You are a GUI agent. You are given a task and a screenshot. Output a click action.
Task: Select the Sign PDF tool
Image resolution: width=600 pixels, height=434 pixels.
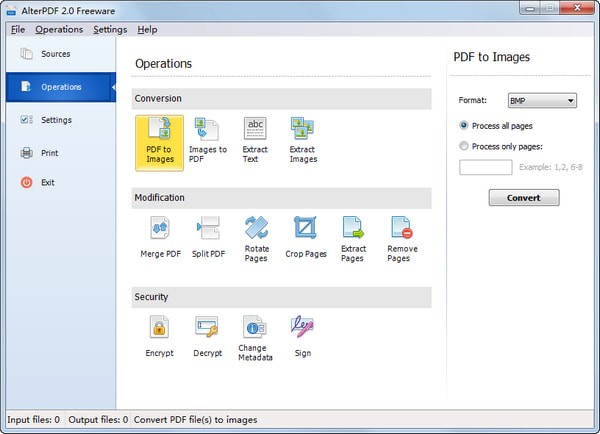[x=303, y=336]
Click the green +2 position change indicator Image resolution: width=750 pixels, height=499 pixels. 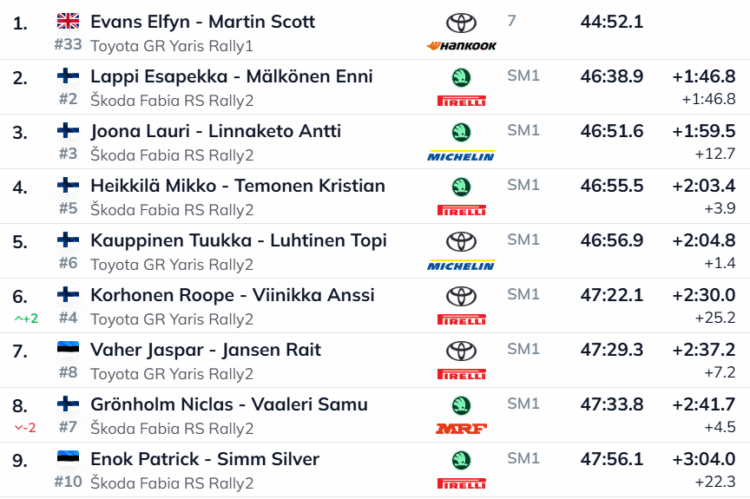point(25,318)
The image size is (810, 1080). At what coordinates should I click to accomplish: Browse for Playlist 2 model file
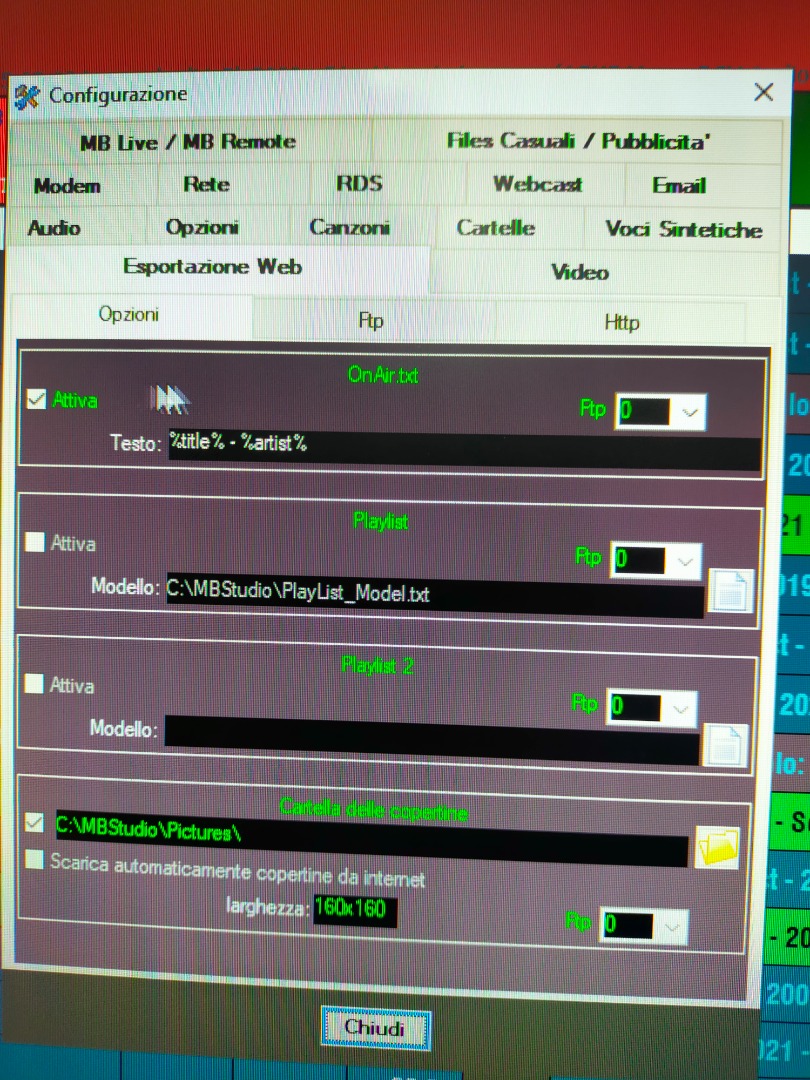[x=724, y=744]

...

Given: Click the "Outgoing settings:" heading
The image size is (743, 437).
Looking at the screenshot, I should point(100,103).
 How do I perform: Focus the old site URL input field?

---

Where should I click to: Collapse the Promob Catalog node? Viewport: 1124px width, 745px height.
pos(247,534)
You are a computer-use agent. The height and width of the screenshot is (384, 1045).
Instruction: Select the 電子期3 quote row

• Work item
Return each line above where the word "Select" shows up.

• Output for this exercise
Task: Select the Sign PDF tool
Instruction: Select the 電子期3 quote row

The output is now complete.